*Exercise directions*
All the data should be transcribed exactly, with every line kept.

*Information*
· · · · · · ·
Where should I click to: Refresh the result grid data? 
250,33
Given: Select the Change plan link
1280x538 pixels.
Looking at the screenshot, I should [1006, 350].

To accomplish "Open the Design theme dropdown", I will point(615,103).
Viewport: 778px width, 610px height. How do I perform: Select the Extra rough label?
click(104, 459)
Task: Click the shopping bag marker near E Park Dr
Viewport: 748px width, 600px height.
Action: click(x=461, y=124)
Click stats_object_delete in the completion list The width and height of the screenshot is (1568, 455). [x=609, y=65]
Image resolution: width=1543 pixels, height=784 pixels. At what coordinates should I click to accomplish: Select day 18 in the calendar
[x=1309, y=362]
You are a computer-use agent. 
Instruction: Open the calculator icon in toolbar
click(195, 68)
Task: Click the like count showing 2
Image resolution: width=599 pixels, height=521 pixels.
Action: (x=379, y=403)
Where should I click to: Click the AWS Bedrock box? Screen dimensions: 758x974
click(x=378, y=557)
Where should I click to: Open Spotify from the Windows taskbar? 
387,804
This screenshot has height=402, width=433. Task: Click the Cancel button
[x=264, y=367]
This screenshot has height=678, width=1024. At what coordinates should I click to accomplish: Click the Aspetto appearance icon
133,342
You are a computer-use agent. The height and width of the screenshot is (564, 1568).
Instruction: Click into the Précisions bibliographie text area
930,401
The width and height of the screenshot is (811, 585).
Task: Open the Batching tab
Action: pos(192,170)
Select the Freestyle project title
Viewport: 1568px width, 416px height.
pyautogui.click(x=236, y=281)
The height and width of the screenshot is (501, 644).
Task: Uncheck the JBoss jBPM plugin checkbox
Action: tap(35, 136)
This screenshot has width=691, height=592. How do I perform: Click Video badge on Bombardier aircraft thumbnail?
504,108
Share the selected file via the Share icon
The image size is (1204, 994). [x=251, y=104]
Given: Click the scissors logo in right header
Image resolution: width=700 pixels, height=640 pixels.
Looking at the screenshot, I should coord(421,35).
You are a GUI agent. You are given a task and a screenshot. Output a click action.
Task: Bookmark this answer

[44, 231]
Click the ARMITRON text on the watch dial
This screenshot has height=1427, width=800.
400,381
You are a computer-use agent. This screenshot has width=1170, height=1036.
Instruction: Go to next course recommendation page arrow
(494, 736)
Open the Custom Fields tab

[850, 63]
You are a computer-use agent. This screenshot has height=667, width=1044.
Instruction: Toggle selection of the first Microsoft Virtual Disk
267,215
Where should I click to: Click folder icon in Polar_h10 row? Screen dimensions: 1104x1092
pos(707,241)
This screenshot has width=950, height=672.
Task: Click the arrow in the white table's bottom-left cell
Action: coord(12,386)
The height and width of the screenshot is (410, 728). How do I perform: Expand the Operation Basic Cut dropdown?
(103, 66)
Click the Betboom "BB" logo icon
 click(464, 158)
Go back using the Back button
· · · · · · ·
*Task response*
Where should I click to: Refresh the result grid data? 
250,33
Given: Select the Change plan link
1280x538 pixels.
Looking at the screenshot, I should [1006, 350].

To accomplish "Open the Design theme dropdown", I will point(615,103).
Viewport: 778px width, 610px height. How do I perform: Select the Extra rough label?
click(104, 459)
Task: Click the shopping bag marker near E Park Dr
Viewport: 748px width, 600px height.
Action: click(x=461, y=124)
Click stats_object_delete in the completion list The width and height of the screenshot is (1568, 455). [x=609, y=65]
Image resolution: width=1543 pixels, height=784 pixels. At what coordinates should I click to accomplish: Select day 18 in the calendar
[x=1309, y=362]
You are a computer-use agent. 
Instruction: Open the calculator icon in toolbar
click(195, 68)
Task: Click the like count showing 2
Image resolution: width=599 pixels, height=521 pixels.
Action: (x=379, y=403)
Where should I click to: Click the AWS Bedrock box? Screen dimensions: 758x974
click(x=378, y=557)
Where should I click to: Open Spotify from the Windows taskbar? 
387,804
This screenshot has height=402, width=433. Task: Click the Cancel button
[x=264, y=367]
This screenshot has height=678, width=1024. At what coordinates should I click to accomplish: Click the Aspetto appearance icon
133,342
You are a computer-use agent. The height and width of the screenshot is (564, 1568).
Instruction: Click into the Précisions bibliographie text area
930,401
The width and height of the screenshot is (811, 585).
Task: Open the Batching tab
Action: pos(192,170)
Select the Freestyle project title
Viewport: 1568px width, 416px height.
pyautogui.click(x=236, y=281)
The height and width of the screenshot is (501, 644).
Task: Uncheck the JBoss jBPM plugin checkbox
Action: tap(35, 136)
This screenshot has width=691, height=592. How do I perform: Click Video badge on Bombardier aircraft thumbnail?
504,108
Share the selected file via the Share icon
The image size is (1204, 994). [x=251, y=104]
Given: Click the scissors logo in right header
Image resolution: width=700 pixels, height=640 pixels.
Looking at the screenshot, I should coord(421,35).
You are a GUI agent. You are given a task and a screenshot. Output a click action.
Task: Bookmark this answer

[44, 231]
Click the ARMITRON text on the watch dial
This screenshot has height=1427, width=800.
400,381
You are a computer-use agent. This screenshot has width=1170, height=1036.
Instruction: Go to next course recommendation page arrow
(494, 736)
Open the Custom Fields tab

[850, 63]
You are a computer-use agent. This screenshot has height=667, width=1044.
Instruction: Toggle selection of the first Microsoft Virtual Disk
267,215
Where should I click to: Click folder icon in Polar_h10 row? Screen dimensions: 1104x1092
pos(707,241)
This screenshot has width=950, height=672.
Task: Click the arrow in the white table's bottom-left cell
Action: coord(12,386)
The height and width of the screenshot is (410, 728). How do I perform: Expand the Operation Basic Cut dropdown?
(103, 66)
Click the Betboom "BB" logo icon
 click(464, 158)
Go back using the Back button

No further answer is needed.